+++ PASSAGE +++
5. Generate a Searchable Index

The Pyserini package can be used to build a searchable index from the document-level term weight files produced by HDCT. The Pyserini package is a Python wrapper around a Java package named Anserini, which is a toolkit for reproducible information retrieval results using Lucene. Lucene is an open source Java library for text indexing and search.

A. Installing Anserini and Pyserini

  1. Ensure Java 11 is installed. We used OpenJDK. The following command will install OpenJDK 11 on Ubuntu Linux:
sudo apt update
sudo apt install openjdk-11-jdk
  1. Ensure Maven 3.3+, gcc, and make are installed. They can all be installed with sudo apt install ___
  2. Set the JAVA_HOME environment variable to the JDK location on your system. On our Ubuntu machine, we placed the following command in our .bashrc file:
export JAVA_HOME=/usr/lib/jvm/java-11-openjdk-amd64
  1. Follow the instructions in the README file for the Anserini repository to install the Anserini toolkit. This will also install Lucene.
  2. Install Pyserini with pip.
pip install pyserini

B. Convert Term Weights into Anserini JSON format (aka the collection)

cd $ANSERINI_HOME
python3 tools/scripts/msmarco/convert_collection_to_jsonl.py \
--collection-path $COLLECTION_HDCT \
--output-folder $COLLECTION_ANSERINI

$COLLECTION_HDCT is the HDCT term weights file, generated by step 3 or step 4.
+++
■ **STATED PROBLEM 1**
Render the lines of the records from the one containing "Task: Collapse the Data Grouping panel" through the one containing "Looking at the screenshot, I should pos(470,210).", inclusive, as a JSON list of strings with one string per line, leaving out blank lines.
These records are unrelated to the passage above.
+++ RECORDS +++
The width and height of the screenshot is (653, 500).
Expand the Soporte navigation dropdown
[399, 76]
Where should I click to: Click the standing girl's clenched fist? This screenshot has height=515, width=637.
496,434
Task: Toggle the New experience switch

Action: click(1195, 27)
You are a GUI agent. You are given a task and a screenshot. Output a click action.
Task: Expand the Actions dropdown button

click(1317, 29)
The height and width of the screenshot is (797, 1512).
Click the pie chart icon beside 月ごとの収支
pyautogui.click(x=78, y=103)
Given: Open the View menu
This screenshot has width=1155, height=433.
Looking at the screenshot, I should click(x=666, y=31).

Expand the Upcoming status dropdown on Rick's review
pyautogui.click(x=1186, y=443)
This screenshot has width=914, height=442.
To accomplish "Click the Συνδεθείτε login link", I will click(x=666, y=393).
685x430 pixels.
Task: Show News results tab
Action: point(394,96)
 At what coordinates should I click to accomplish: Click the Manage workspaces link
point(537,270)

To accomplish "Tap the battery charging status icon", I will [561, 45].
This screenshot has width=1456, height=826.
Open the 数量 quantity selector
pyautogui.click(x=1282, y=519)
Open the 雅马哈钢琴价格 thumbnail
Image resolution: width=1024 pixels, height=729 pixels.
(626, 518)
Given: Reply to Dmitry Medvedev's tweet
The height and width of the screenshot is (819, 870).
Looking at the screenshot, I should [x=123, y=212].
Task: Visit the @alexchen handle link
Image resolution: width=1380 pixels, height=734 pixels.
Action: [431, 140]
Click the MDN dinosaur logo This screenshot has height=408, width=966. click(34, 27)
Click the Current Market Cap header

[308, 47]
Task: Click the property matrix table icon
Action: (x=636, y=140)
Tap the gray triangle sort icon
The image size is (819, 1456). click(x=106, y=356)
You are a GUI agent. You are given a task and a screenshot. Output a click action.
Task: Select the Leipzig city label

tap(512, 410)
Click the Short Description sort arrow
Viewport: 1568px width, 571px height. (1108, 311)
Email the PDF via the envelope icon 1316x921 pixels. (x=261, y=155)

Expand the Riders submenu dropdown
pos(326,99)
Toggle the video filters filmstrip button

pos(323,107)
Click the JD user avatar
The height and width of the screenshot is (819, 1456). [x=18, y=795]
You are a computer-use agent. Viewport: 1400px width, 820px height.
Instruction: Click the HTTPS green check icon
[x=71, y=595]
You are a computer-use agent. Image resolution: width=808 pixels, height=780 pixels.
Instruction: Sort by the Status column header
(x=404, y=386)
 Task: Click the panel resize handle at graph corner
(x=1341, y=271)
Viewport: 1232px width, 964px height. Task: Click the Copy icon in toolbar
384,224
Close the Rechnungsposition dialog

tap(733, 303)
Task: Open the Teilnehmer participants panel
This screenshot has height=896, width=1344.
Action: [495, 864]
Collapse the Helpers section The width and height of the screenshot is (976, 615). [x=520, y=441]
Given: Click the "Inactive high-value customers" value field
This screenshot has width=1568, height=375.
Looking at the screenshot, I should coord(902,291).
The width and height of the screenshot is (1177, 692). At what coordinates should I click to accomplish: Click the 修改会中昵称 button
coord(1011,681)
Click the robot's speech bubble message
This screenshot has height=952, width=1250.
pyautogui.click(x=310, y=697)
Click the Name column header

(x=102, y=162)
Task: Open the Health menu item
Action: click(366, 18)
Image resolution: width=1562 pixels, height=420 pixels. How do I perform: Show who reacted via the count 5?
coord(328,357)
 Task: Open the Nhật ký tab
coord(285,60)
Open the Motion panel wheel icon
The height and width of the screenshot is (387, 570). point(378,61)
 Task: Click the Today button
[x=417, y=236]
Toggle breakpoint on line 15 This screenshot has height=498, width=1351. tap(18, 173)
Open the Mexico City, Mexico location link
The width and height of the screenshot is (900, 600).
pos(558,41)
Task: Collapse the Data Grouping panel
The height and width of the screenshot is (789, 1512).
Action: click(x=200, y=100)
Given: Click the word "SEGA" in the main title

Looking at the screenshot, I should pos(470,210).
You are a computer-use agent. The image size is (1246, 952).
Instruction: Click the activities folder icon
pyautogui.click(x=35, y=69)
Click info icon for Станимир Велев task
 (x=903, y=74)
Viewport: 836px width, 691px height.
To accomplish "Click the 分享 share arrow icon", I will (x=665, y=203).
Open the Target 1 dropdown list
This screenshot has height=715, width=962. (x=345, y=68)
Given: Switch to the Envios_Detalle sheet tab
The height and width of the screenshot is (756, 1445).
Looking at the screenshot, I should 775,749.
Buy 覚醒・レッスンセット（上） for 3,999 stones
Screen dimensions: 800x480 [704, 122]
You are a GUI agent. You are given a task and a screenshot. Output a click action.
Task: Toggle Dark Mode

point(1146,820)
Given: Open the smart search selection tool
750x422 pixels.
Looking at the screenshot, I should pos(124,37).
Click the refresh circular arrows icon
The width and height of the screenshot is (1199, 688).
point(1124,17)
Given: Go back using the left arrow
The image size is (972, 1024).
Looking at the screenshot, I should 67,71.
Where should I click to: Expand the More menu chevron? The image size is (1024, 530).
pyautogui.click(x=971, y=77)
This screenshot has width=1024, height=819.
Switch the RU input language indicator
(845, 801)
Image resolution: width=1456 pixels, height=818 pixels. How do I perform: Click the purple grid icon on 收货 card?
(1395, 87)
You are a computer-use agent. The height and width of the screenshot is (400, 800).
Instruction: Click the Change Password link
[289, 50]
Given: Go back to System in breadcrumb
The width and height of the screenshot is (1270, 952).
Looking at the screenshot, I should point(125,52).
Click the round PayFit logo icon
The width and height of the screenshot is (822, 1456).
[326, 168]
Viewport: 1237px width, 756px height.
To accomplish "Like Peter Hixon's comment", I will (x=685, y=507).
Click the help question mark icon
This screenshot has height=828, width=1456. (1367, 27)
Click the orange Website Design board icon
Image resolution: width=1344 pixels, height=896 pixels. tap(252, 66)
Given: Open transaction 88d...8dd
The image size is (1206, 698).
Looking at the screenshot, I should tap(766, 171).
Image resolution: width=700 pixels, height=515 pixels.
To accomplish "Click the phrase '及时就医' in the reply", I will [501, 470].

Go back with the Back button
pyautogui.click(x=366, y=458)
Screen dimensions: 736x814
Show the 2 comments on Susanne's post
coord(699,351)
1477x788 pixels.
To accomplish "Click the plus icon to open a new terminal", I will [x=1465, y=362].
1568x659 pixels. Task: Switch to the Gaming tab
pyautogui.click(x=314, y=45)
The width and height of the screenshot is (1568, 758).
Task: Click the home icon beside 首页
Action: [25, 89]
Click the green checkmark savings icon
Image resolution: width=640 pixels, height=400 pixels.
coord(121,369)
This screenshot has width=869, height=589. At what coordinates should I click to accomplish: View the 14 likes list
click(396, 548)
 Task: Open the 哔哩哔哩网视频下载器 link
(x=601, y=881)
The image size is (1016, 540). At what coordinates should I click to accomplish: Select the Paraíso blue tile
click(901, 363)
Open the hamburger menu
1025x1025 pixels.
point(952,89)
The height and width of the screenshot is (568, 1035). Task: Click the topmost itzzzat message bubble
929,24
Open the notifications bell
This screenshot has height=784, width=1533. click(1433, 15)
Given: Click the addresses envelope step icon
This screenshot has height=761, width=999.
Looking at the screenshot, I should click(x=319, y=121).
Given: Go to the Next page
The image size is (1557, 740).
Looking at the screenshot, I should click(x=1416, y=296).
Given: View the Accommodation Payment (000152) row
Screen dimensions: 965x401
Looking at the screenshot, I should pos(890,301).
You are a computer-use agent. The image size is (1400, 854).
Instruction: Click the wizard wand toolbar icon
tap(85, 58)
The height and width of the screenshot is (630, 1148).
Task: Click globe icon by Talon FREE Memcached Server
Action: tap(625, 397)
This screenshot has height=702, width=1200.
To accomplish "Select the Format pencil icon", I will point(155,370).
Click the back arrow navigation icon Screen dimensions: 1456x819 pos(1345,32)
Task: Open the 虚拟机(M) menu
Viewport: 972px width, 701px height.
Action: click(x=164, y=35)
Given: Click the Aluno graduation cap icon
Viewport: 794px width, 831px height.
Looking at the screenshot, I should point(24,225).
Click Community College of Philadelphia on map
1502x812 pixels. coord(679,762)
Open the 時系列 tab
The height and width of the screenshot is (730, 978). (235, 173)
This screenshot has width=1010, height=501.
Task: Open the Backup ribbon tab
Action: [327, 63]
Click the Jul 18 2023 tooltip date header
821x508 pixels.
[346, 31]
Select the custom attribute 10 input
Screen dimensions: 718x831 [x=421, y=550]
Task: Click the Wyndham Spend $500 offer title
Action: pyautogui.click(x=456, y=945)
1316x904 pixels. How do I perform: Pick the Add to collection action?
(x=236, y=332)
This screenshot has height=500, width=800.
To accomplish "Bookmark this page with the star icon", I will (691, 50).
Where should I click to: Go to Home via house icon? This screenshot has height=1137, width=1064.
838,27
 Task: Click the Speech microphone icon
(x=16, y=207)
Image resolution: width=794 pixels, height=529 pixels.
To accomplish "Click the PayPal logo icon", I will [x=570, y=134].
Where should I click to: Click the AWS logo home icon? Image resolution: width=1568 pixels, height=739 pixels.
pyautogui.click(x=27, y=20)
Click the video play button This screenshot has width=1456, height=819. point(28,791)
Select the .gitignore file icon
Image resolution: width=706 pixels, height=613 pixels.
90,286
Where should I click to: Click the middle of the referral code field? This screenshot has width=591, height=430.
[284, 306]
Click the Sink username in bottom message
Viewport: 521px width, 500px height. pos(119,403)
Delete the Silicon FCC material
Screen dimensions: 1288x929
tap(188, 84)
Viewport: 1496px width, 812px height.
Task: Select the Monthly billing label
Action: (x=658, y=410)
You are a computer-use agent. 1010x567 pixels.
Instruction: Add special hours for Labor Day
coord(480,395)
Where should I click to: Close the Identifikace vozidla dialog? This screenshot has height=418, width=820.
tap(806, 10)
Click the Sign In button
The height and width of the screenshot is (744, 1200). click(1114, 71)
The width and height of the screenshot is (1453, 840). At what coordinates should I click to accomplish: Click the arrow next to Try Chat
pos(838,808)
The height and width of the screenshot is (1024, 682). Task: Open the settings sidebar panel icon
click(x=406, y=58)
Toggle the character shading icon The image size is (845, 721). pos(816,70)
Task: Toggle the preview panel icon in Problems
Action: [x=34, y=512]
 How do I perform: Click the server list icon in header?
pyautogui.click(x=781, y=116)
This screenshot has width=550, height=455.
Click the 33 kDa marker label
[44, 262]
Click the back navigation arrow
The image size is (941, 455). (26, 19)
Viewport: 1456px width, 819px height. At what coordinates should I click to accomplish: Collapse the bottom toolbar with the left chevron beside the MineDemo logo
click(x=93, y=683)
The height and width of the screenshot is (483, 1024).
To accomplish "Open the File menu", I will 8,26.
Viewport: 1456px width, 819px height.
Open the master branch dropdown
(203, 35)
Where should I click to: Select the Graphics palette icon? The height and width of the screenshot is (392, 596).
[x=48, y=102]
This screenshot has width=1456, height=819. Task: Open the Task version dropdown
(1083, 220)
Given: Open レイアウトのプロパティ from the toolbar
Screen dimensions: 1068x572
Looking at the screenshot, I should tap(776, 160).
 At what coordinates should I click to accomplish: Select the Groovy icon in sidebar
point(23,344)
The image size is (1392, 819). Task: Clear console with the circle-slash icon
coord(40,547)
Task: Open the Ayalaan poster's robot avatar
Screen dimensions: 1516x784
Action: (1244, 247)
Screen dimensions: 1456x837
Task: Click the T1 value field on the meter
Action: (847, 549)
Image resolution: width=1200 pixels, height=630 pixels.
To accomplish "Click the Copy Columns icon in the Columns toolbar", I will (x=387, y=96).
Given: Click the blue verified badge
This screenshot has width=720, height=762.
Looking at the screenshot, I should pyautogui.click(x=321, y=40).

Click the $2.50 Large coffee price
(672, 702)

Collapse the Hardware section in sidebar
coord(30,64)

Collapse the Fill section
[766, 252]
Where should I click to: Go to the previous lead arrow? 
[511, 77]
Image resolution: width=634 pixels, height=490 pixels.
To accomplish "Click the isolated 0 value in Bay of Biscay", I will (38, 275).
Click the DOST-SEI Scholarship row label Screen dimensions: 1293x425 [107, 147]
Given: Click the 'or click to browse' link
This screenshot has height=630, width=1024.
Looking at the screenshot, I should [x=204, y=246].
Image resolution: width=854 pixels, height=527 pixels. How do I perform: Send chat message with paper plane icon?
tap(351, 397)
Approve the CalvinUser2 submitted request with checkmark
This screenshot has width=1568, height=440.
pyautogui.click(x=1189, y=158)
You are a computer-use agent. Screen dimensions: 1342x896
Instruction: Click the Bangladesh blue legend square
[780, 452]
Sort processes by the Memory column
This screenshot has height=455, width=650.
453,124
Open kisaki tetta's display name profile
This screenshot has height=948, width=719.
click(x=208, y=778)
+++
■ **STATED PROBLEM 2**
According to the passage, what is Lucene?

■ **PROBLEM SOLUTION 1**
[
  "Task: Collapse the Data Grouping panel",
  "The height and width of the screenshot is (789, 1512).",
  "Action: click(x=200, y=100)",
  "Given: Click the word \"SEGA\" in the main title",
  "Looking at the screenshot, I should pos(470,210)."
]

■ **PROBLEM SOLUTION 2**
An open source Java library for text indexing and search.